À notre tour, nous sentons le besoin de nous expliquer clairement, pour empêcher que le dissentiment de principe qui existe entre nous et les « socialistes brabançons », et ceux qui leur ressemblent, ne soit réduit aux mesquines proportions d’une vaine querelle de mots.

Nous ne reprochons pas aux « socialistes brabançons » d’avoir constaté que certaines idées justes ne peuvent pas encore être pratiquement réalisées, à cause des obstacles qui s’y opposent. C’est là, en effet, une vérité de La Palisse. Jamais aucun révolutionnaire n’a soutenu une thèse contraire. Les obstacles sont trop palpables pour ne pas être sentis ; chacun comprend très bien qu’il faudra les renverser, quand on en aura la force, et que c’est la condition préalable pour la réalisation pratique des idées que nous croyons justes.

Élisée Reclus, un anarchiste, exprimait l’autre jour cette vérité en des termes qui ne laisseront au plus forcené des opportunistes aucun doute sur notre manière de voir à cet égard :

« Certes, disait-il, notre illusion serait grande si, dans notre zèle enthousiaste, nous comptions sur une évolution prochaine des hommes dans le sens de l’anarchie. Nous savons que leur éducation de préjugés et de mensonges les maintiendra longtemps encore dans la servitude. Quelle sera la spirale de civilisation par laquelle ils auront à monter avant de comprendre enfin qu’ils peuvent se passer de lisières ou de chaînes ? Nous l’ignorons, mais, à en juger par le présent, cette voie sera longue[1]. »

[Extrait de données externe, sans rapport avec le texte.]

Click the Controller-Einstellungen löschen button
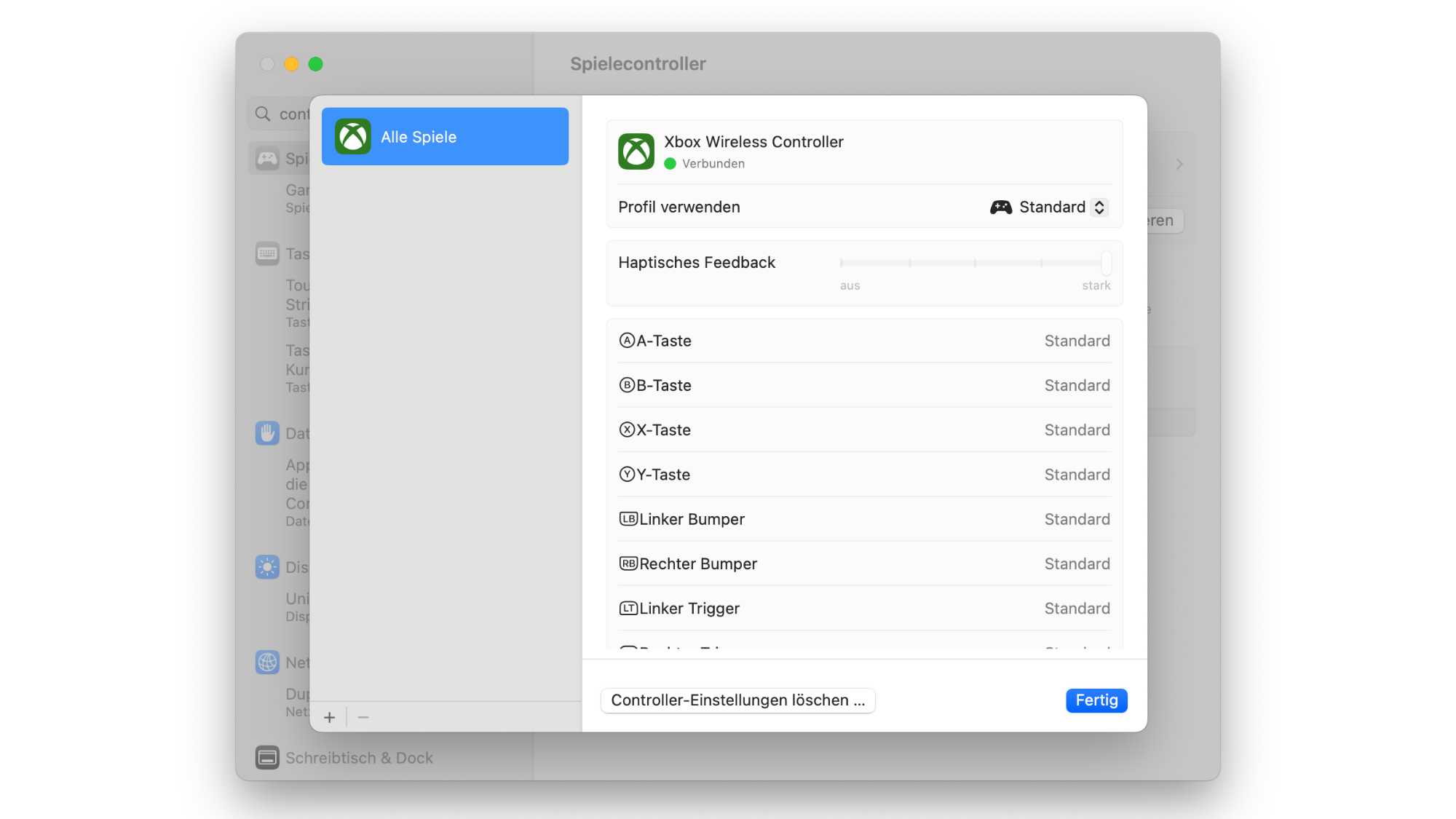 click(737, 700)
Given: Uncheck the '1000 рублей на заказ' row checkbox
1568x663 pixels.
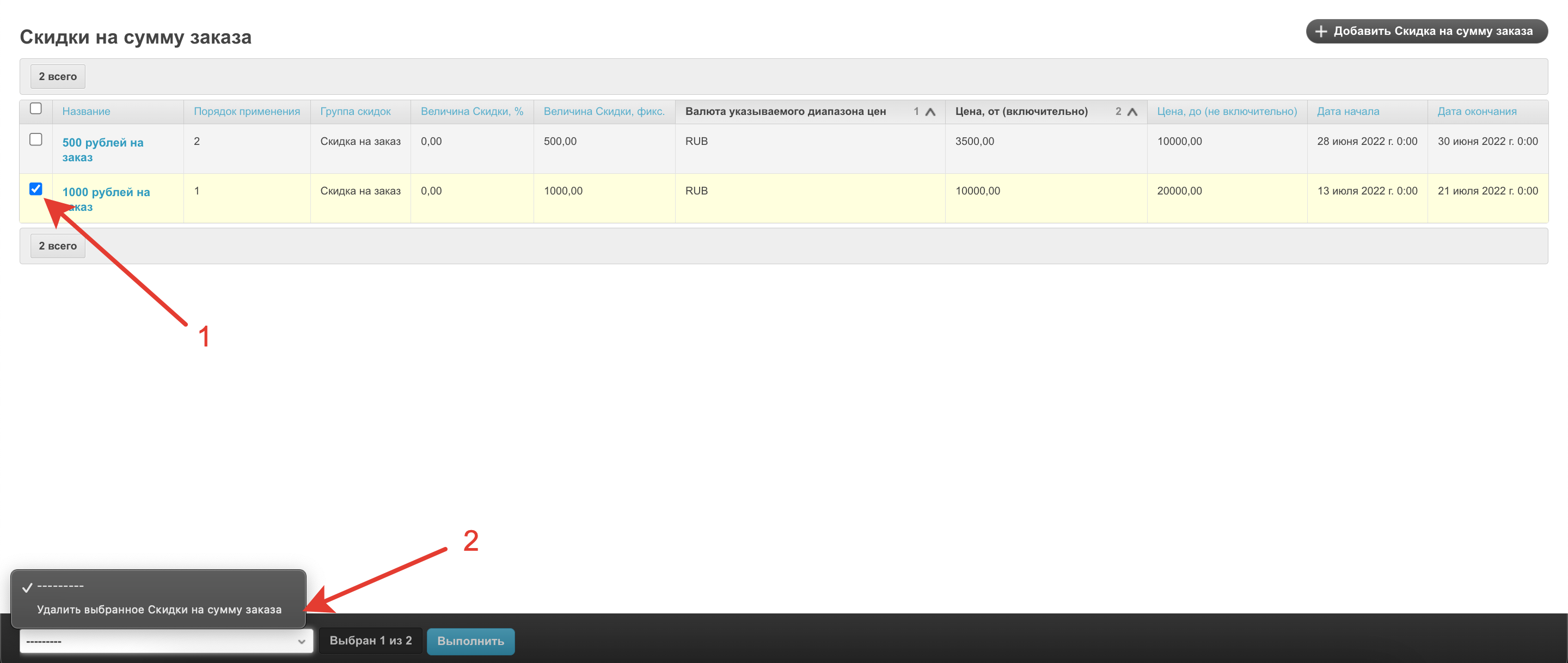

Quel est donc le reproche que nous adressons aux « socialistes brabançons » et à ceux qui agissent comme eux ?

C’est de choisir des moyens qui, à notre avis, sont en contradiction complète avec le but qu’ils déclarent vouloir atteindre, et qui les mèneront à tout autre chose qu’à l’émancipation du travail.

Tel est notre grief. Nous ne sommes pas des impatients qui gourmandons les prudents et les réfléchis ; nous sommes des raisonneurs qui tâchons d’être logiques.

Les « socialistes brabançons », de même que les socialistes d’Allemagne, nous annoncent qu’ils veulent, en dernière analyse, la réalisation d’une organisation sociale « qui concilie la plus grande liberté d’action de l’individu avec une appropriation commune des matières premières fournies par le globe et une participation égale de tous dans les avantages du travail commun ».

Et pour atteindre cette forme d’organisation sociale, — qui n’est autre chose, en somme, que l’idéal formulé par les anarchistes, — les « socialistes brabançons » demandent, non la suppression complète du militarisme, mais la transformation des armées permanentes en milices nationales ; non l’organisation de l’instruction intégrale, mais l’introduction de

  1. Le Travailleur, de Genève, numéro de janvier 1878, p. 12.